The above came up recently in IRC, and I find it to be a particularly good use case for direct HTTPS interaction. With packet-tracer, especially in verbose mode, I tend to need to do some correlation between different parts of the output. I find a web browser to be a much more convenient place to Ctrl+f, or just scroll around to different parts of the output.

As I mentioned up top, every CLI mode I can think of is available via the HTTPS interface…including config mode. Let’s say you’re on a machine in a freshly provisioned DMZ, and you need to get into the ASA and tweak some ACL settings or something, but the ticket monkeys forgot to include SSH access in your change request. Assuming you’re cool enough to not have to wait for a new change request to go through, you could do this:

https://x.x.x.x:port/exec/ssh 192.168.254.254 255.255.255.255 DMZ1

Note that “exec” is still there – it doesn’t change to “config” like you might expect. Using config mode in this way will obviously be a corner case, but it can come in handy nonetheless. I’ve used it a few times to enable telnet temporarily if I hit the “it says I’ve used all 5 SSH connections but none are actually used” bug where SSH sessions become orphaned and eventually none are available for actual use (CSCts72188 I believe, but I could be wrong…bug details on that ID are currently unavailable).

There are a couple caveats. Normally, you can type naturally as you would on the command line. But if you need to access a sub-config mode or use a command that includes the slash character, using the HTTPS interface is a little different. To access sub-config modes like interface config, you need to use a slash in the browser address bar instead of a space. And to use an actual “slash” character, you need to specify “%2F” in the browser address bar since the slash itself is a delimiter:

https://x.x.x.x:port/exec/interface Ethernet0%2F0/security-level 100

So, the above is the equivalent of issuing the following at the actual CLI:

interface Ethernet0/0
security-level 100

One of the coolest uses for accessing the CLI using HTTPS is scripting. You can use it on a Linux CLI or in scripts to get periodic output for something like perfmon. Or in cronjobs to get output from the box without having to fumble around with expect scripts. Note that in this case, you’ll probably have to irresponsibly specify authorization credentials inline. Or store them in a script if you want to dodge leaving auth traces in your history file.
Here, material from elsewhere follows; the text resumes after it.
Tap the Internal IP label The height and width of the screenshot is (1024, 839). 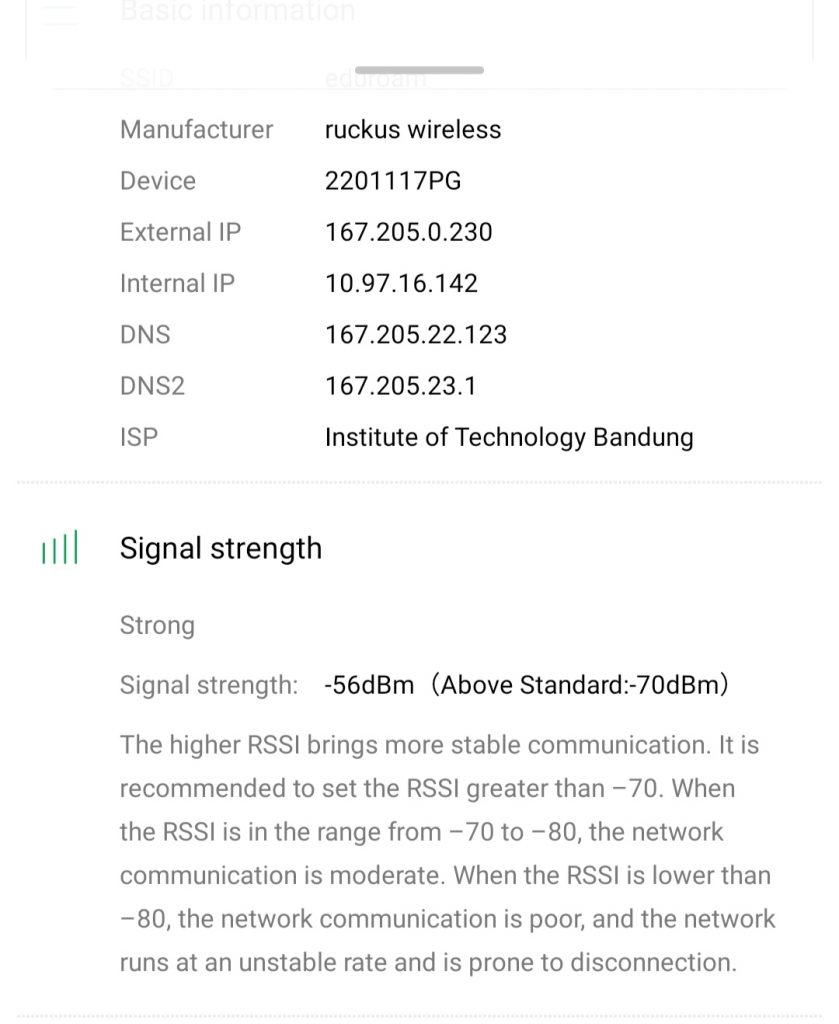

So be careful what systems you run scripts like this from.

lynx -auth=username:password --source "https://x.x.x.x:port/exec/show ver"

using “–source” here allows for use of CLI pipes and redirects or inclusion in loops:

while true ; do lynx -auth=username:password --source "https://x.x.x.x:port/exec/show perfmon" ; sleep 1 ; done

It’s probably safest to store auth creds in a script under /root/scrtipts/ or something like that where the unwashed public can’t get to it without pwning the box. A simple script like the one below will do the trick in most cases, using $1 to let you specify the command you want to run as a command line argument:

#!/bin/bash
lynx -auth=username:password --source "https://x.x.x.x:port/exec/$1"

Used as such:

[0][root@iggmcp:/root/scriptss]# ./asa_https.sh "show int ip brief"
Interface IP-Address OK? Method Status Protocol
Ethernet0/0 X.X.X.X YES CONFIG up up
Ethernet0/1 unassigned YES unset up up
---SNIP---

Still have to use %2F in place of the slash character:

[0][root@iggmcp:/root/scriptss]# ./asa_https.sh "show int eth0%2F0"
Interface Ethernet0/0 "outside", is up, line protocol is up
Hardware is i82546GB rev03, BW 100 Mbps, DLY 100 usec
Auto-Duplex(Full-duplex), Auto-Speed(100 Mbps)
Input flow control is unsupported, output flow control is off
---SNIP---

Credit here goes to Magnus Mortensen via the Cisco TAC Security Podcast episode 18, which is surprisingly good for being a vendor podcast. I recommend it for those awful moments when you realize you’re up to current with Packet Pushers but you still need more audio Nerd-Kibble to keep your brain going.